Please don’t ask me to provide any links, but I’m certain there have been at least a handful of studies that have shown that regular exercise is at least as effective — or even more effective — than prescription drugs at relieving depression. Now, those studies may well have focused on the usual cardio machine workouts that most researchers are still stuck on when they think of “exercise.” Me, I prefer to lift heavy s*** repeatedly. But I’d be willing to bet the equivalent of one month of unemployment benefits that a dose of “iron” 3 or 4 x per week is an effective bulwark against letting personal setbacks get the better of you.

by BobParr on Oct 1, 2008 10:33 AM EDT reply actions  

I've read the same studies...

…about exercise and depression; any link-happy research types want to dig those up for us?

Samoore—good on you, man. All the best to you and you family.

by Andrew Heffernan on Oct 1, 2008 2:00 PM EDT reply actions  

I enjoy the health benefits I get from my workouts, but normally I wouldn’t say that I intrinsically actually enjoy the workouts themselves. Especially running. Blech.

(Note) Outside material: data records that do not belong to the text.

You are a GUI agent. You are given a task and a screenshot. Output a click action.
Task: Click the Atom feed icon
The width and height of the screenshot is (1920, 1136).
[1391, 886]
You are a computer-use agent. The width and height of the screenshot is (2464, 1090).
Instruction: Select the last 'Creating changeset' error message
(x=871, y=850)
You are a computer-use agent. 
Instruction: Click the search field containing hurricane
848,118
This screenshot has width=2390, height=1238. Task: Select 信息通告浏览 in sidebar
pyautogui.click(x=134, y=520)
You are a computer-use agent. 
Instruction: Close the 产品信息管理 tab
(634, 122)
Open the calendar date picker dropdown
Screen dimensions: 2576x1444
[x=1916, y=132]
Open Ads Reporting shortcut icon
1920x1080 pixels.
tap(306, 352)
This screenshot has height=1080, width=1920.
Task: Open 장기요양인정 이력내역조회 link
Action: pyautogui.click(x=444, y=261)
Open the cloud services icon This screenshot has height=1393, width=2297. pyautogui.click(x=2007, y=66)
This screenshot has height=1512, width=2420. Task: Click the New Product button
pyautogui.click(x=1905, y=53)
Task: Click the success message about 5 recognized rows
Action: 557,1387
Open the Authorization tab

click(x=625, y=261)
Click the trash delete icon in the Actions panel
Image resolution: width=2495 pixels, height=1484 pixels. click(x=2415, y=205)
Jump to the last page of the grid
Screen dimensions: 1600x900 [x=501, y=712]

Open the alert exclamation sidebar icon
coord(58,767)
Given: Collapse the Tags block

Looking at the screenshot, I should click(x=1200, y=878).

When I’m really stressed, however, that’s when I look forward to my workouts the most. It’s a nice chance to turn my brain off, crank up the music, and focus on lifting (sort of) heavy objects or pushing myself to run farther or faster. Sometimes its the only part of my day where I can get whatever I’m worrying about out of my head.

Dear Andy Reid, will you stop SAYING that you have to put your players in a better position to succeed and just *&^$ing DO it.